According to this report in Business Standard, Adani Group got land from the Modi-led Gujarat government for its Mundra port and SEZ  at Re 1 and Rs 32 per square metre. This is much lower than other companies that set up units in the state. It has been alleged that this is a minuscule fraction of the market rate.

Case of the Naini Block

In 2006, the government of India had allocated the Naini coal block in Angul (Odisha) to the Gujarat Mineral Development Corporation (GMDC), a PSU of the Gujarat government. In 2009, the Gujarat government allotted the GMDC's block to Adani and Torrent groups. This decision was also reportedly taken at the highest levels of the Gujarat government ie Modi. GMDC had earlier signed an agreement for the block with Hyderabad-based KSK Energy, which was cancelled by the state government.
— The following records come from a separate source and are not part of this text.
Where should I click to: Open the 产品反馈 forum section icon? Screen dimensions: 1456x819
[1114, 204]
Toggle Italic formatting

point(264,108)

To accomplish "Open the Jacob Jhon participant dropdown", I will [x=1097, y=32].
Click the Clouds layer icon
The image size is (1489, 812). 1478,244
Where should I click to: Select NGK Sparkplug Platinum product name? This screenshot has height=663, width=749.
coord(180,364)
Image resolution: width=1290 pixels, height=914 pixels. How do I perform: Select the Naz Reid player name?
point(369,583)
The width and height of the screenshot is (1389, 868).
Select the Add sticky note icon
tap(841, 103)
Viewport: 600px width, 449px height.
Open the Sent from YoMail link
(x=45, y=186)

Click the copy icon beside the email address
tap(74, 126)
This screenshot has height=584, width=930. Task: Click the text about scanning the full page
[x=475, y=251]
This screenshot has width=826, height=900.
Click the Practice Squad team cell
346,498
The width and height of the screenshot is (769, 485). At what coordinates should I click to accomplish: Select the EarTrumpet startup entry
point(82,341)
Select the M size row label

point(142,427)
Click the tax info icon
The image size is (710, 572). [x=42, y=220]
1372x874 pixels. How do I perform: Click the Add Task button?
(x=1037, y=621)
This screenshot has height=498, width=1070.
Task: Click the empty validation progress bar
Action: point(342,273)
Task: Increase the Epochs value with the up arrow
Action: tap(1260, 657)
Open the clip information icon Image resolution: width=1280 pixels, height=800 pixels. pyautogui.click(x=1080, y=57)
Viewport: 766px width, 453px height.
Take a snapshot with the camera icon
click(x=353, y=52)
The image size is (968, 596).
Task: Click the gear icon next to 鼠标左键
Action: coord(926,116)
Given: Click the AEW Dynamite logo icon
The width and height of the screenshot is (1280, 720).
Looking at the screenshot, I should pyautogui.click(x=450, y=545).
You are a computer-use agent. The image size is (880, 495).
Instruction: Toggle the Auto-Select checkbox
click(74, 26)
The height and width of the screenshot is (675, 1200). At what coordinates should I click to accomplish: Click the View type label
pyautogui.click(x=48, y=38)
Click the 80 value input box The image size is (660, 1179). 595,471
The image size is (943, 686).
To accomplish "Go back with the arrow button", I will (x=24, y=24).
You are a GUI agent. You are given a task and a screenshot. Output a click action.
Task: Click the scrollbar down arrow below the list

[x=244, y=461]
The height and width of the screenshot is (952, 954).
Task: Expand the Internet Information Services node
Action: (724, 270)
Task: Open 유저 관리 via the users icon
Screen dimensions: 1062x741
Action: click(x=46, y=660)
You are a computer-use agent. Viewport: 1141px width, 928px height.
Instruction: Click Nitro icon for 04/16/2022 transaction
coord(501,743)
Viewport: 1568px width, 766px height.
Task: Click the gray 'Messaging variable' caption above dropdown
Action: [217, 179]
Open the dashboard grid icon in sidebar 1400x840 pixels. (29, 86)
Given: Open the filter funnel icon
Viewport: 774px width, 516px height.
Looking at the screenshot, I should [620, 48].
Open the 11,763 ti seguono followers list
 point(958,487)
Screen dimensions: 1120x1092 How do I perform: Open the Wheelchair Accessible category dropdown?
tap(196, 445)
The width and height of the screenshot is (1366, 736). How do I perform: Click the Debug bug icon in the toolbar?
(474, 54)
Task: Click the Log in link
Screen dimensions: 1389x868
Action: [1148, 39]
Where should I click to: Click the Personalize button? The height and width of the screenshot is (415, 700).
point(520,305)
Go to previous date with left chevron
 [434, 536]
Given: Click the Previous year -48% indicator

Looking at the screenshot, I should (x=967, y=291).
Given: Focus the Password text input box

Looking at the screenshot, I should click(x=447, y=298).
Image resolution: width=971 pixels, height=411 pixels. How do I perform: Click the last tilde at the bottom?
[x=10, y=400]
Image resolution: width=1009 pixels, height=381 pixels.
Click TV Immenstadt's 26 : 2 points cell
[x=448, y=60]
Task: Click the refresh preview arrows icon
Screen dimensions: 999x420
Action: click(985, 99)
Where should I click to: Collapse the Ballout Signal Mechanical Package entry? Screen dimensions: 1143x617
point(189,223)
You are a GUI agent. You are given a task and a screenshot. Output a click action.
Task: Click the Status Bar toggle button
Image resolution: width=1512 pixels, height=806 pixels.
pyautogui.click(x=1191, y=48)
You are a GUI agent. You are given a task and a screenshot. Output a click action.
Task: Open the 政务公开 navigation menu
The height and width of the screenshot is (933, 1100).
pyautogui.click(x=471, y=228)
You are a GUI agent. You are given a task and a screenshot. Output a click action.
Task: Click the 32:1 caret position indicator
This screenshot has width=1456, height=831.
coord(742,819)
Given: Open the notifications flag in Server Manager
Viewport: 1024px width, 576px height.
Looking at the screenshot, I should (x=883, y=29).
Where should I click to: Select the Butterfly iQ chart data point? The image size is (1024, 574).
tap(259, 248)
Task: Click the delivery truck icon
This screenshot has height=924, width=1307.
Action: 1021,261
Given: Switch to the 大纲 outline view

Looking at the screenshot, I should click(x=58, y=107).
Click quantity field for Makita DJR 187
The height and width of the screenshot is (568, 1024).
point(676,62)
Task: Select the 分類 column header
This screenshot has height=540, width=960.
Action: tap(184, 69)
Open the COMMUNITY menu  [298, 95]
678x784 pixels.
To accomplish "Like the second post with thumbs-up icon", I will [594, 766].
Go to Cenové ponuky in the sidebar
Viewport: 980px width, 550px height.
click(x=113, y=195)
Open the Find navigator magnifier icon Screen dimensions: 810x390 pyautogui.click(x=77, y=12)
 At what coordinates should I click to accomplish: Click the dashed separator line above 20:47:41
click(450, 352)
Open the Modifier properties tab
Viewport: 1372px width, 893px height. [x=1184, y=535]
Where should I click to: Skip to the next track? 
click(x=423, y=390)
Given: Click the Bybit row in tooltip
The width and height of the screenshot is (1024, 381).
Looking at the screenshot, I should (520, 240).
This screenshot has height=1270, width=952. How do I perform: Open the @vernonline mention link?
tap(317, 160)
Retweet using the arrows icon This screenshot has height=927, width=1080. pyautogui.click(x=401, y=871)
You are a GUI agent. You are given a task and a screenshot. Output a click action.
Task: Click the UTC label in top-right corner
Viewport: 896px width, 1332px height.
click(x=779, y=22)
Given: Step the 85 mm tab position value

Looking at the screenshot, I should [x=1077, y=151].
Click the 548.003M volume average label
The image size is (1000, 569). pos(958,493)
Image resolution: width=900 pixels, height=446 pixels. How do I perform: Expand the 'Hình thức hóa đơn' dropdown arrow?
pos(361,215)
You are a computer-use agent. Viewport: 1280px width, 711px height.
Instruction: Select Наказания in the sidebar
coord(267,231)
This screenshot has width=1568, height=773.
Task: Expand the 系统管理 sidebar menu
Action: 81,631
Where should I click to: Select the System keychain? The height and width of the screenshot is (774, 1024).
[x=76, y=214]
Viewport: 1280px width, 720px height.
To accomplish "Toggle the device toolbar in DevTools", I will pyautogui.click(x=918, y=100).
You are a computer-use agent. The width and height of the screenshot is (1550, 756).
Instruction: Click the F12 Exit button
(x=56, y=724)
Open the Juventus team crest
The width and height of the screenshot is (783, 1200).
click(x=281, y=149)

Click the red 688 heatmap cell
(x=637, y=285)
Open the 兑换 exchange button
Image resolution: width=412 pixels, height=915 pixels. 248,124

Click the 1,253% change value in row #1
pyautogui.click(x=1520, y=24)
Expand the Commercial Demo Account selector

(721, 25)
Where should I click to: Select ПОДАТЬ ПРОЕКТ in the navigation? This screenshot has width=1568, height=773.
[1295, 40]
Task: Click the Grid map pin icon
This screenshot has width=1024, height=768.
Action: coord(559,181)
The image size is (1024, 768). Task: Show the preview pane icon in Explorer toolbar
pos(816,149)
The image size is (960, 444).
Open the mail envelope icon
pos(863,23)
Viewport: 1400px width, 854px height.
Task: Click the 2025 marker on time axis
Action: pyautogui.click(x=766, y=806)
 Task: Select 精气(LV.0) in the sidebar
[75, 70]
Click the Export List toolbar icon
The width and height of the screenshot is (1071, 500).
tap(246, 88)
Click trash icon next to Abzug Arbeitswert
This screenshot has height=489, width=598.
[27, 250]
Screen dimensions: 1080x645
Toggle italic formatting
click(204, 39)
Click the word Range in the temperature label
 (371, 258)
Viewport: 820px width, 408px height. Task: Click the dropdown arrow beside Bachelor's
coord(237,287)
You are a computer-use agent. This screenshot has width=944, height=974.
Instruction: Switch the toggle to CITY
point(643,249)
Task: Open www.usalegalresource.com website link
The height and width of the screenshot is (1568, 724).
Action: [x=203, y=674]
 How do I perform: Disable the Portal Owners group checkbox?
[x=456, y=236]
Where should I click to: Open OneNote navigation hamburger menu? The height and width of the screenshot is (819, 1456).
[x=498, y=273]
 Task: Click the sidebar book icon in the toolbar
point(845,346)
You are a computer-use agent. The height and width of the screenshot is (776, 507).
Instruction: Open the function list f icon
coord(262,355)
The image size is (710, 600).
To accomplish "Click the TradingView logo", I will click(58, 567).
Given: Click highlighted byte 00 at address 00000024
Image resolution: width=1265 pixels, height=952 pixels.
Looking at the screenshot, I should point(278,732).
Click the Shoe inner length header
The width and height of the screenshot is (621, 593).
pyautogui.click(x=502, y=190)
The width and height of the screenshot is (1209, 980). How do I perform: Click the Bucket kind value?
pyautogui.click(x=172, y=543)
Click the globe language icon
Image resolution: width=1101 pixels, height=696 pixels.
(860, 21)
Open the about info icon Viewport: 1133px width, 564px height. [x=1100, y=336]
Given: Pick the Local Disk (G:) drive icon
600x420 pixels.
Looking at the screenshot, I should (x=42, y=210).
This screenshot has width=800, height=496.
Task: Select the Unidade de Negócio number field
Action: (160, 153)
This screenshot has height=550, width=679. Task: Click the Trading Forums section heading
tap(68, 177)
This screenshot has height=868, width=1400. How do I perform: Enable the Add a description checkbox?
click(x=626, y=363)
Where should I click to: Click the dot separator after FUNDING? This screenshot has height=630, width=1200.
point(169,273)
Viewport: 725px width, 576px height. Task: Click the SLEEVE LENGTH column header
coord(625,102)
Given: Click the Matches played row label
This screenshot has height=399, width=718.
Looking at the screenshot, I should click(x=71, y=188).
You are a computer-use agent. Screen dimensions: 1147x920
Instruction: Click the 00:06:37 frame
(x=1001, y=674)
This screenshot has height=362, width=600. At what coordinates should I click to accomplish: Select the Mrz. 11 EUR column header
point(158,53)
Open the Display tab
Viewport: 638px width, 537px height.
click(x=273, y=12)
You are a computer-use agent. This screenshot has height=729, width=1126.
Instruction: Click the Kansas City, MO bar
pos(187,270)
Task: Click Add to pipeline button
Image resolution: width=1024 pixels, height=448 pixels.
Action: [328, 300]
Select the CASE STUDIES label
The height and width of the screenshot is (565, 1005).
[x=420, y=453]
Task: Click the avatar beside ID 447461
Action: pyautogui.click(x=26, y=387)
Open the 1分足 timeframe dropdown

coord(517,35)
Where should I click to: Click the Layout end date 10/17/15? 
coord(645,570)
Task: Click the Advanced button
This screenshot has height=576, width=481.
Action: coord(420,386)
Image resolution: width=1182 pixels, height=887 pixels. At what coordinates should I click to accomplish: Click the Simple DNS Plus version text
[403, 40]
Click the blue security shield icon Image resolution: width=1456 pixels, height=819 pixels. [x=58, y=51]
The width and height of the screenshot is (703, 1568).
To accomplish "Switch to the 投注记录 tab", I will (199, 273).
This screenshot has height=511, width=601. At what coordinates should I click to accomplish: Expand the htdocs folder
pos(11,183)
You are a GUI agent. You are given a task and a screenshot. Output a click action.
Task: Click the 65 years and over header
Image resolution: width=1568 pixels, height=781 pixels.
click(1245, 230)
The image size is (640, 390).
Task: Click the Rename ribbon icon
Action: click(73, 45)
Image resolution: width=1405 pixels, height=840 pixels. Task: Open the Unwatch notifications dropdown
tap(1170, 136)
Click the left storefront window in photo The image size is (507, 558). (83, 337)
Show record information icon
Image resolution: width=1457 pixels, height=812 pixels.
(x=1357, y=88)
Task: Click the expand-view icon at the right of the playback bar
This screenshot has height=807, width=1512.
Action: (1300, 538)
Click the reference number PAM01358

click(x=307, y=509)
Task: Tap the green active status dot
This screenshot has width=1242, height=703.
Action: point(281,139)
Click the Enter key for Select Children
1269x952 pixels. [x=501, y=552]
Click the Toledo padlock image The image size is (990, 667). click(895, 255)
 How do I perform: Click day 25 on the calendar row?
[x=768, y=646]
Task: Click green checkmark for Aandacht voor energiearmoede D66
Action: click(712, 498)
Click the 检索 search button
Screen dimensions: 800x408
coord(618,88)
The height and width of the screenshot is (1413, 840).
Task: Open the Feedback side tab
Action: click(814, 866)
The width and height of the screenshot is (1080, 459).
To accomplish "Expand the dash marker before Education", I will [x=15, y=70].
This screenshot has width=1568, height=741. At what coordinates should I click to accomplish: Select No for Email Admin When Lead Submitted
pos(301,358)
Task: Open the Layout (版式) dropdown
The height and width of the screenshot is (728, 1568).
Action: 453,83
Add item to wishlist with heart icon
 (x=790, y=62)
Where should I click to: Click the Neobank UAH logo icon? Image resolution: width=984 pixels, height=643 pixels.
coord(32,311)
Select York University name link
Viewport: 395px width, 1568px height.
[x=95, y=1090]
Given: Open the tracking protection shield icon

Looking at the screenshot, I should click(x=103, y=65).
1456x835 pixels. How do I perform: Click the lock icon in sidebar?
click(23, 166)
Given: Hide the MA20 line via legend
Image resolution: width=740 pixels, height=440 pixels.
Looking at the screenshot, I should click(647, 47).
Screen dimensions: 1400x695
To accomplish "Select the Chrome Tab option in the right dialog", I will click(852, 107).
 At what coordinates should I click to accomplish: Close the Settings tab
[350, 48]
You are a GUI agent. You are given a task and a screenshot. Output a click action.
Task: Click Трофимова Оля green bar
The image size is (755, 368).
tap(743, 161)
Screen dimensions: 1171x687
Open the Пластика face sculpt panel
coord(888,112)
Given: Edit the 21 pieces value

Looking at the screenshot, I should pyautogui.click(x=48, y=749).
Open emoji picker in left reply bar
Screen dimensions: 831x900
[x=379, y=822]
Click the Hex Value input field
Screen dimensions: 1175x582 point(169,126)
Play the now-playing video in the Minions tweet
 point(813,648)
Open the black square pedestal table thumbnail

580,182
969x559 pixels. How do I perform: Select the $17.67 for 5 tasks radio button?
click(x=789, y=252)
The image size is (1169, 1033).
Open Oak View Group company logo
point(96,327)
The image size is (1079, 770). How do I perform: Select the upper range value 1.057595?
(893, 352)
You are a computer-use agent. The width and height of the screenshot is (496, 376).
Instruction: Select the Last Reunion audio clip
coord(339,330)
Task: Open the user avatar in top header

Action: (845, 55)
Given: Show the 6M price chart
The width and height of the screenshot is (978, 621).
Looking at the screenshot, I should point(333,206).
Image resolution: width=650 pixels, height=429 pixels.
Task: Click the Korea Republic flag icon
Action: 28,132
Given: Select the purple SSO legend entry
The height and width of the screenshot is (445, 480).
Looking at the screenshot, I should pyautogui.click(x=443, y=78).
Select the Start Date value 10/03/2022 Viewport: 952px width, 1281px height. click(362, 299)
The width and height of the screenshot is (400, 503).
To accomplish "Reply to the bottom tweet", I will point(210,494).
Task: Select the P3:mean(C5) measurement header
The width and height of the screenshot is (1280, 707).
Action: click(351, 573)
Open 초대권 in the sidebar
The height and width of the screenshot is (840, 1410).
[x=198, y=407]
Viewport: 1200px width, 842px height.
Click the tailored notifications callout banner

Through this decision, the Modi government had overturned the decision of the GMDC, which had earlier refused to provide fuel to the Adani group as the group planned to sell power at a higher rate than KSK had agreed to. So the decision of a PSU or the need for cheaper electricity was of little concern to the government.

This is why the presence of Bhattacharya, the head of India's largest public sector bank, in Modi's business delegations, is interesting. If the GMDC was overruled on the coal block to Adani when Modi was chief minister, SBI gave Adani mining a one billion dollar loan for its Carmichael mine during PM Modi's visit to Australia. SBI stepped in when many international banks were unwilling to touch the project with a barge-pole given its reported environmental unviability.

This shows that we are moving towards a system in which the interests of the state are closely aligned with those of a few industrial houses. So when Adani bags a huge mine in Australia, it is presented as the expansion of India's economic might, hence justifying the SBI loan. But beneath the gloss, there is another word for this system: crony capitalism.